### Task description
Extract, exactly as written, the line that contains "This screenshot has width=504, height=425." and all lines after it through the end of the records. Omit pictures.

### Dataset excerpts
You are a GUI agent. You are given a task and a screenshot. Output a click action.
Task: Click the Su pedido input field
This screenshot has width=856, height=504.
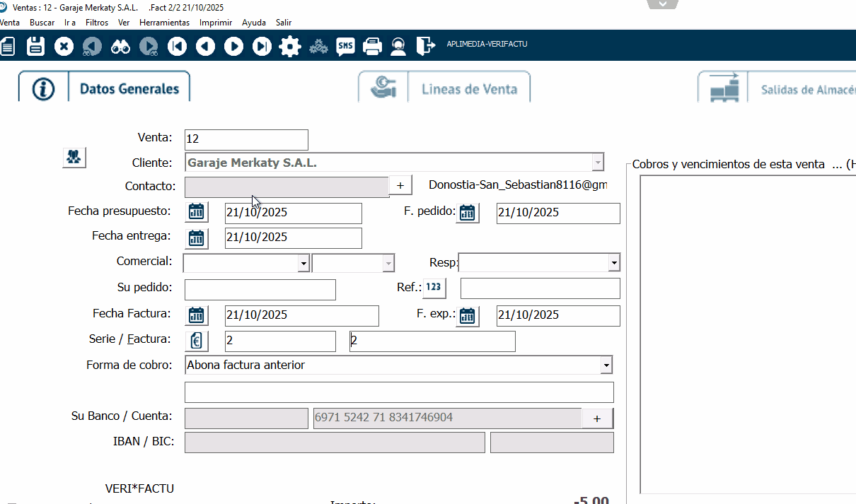[260, 290]
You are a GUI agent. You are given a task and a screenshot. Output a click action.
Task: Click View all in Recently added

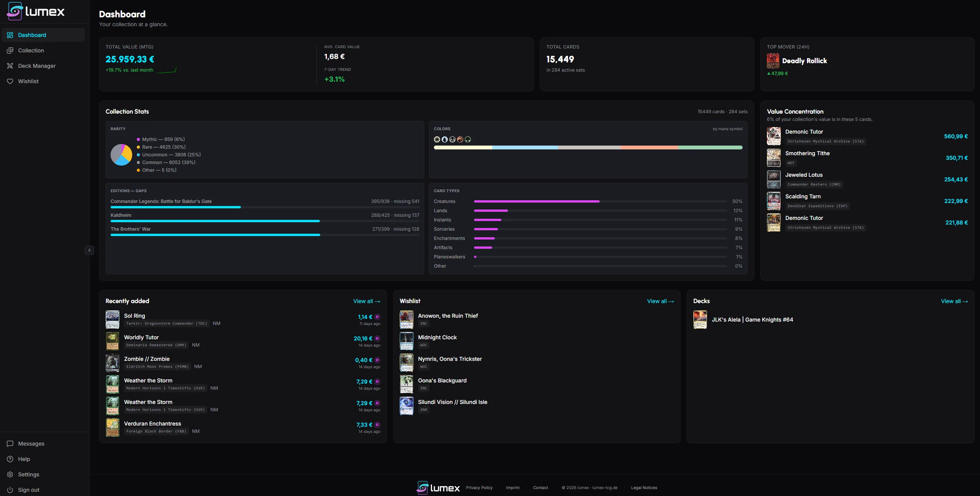click(366, 301)
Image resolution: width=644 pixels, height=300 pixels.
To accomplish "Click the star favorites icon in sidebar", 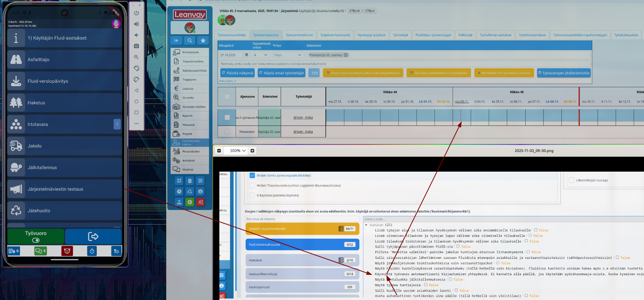I will point(203,40).
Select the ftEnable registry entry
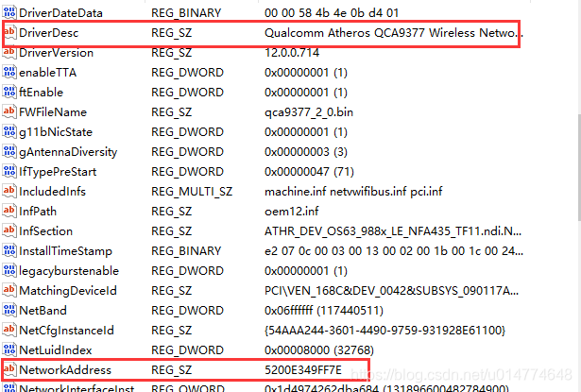The image size is (581, 392). 42,93
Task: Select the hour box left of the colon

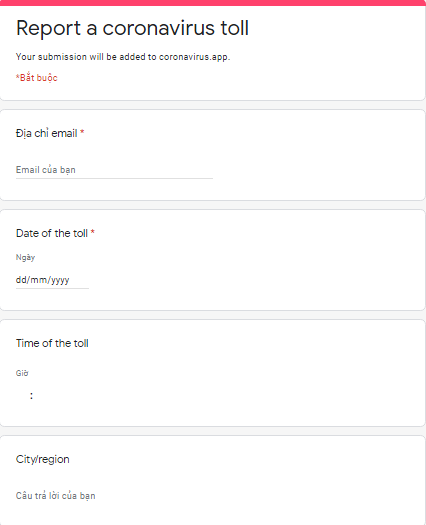Action: click(22, 396)
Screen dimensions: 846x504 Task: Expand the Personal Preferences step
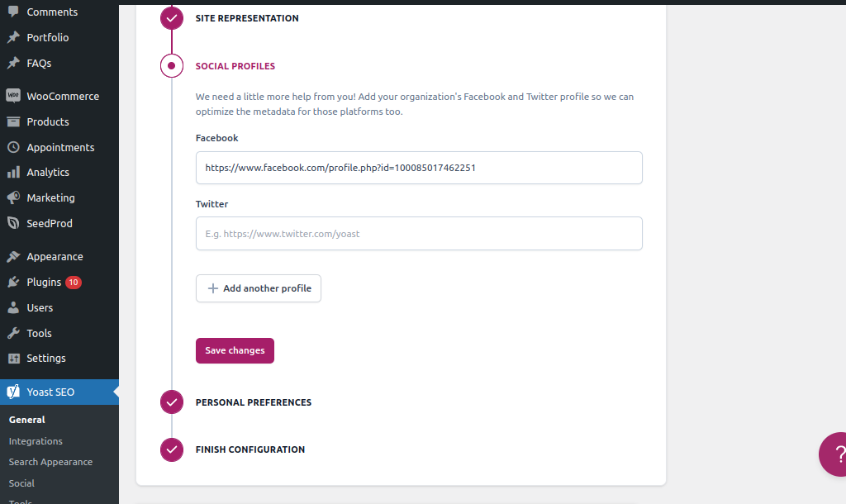tap(253, 402)
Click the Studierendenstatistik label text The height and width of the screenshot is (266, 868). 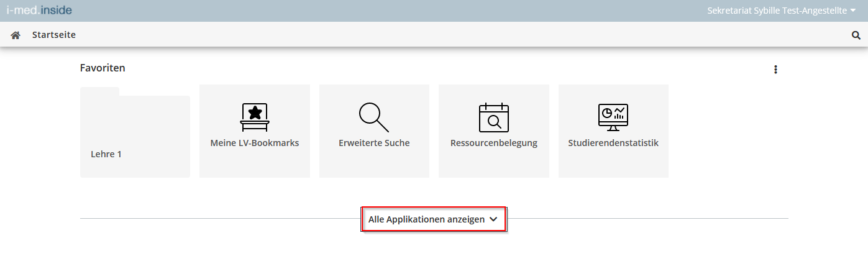tap(613, 143)
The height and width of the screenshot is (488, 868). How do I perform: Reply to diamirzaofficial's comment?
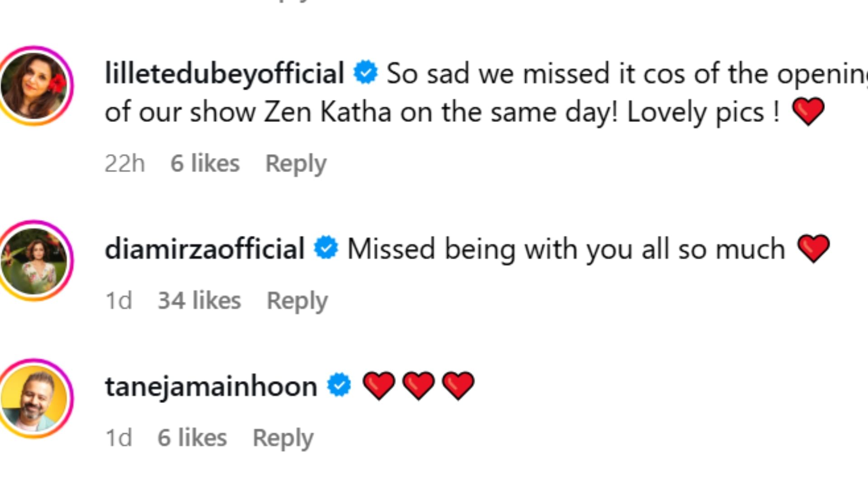[297, 301]
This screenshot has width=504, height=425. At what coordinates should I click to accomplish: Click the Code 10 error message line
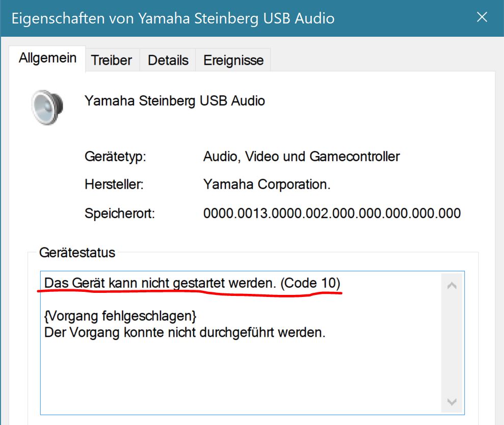click(192, 283)
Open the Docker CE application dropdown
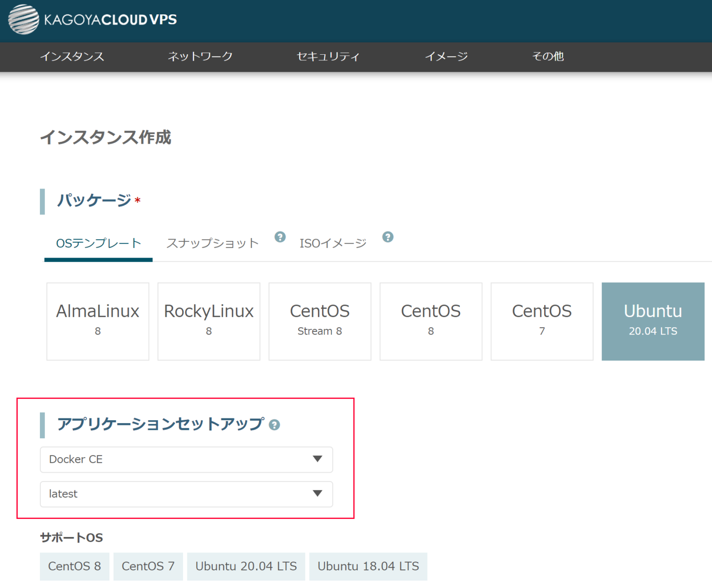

### Response to this exercise
This screenshot has width=504, height=425. At what coordinates should I click to accomplish: Click the Code 10 error message line
click(192, 283)
Open the Docker CE application dropdown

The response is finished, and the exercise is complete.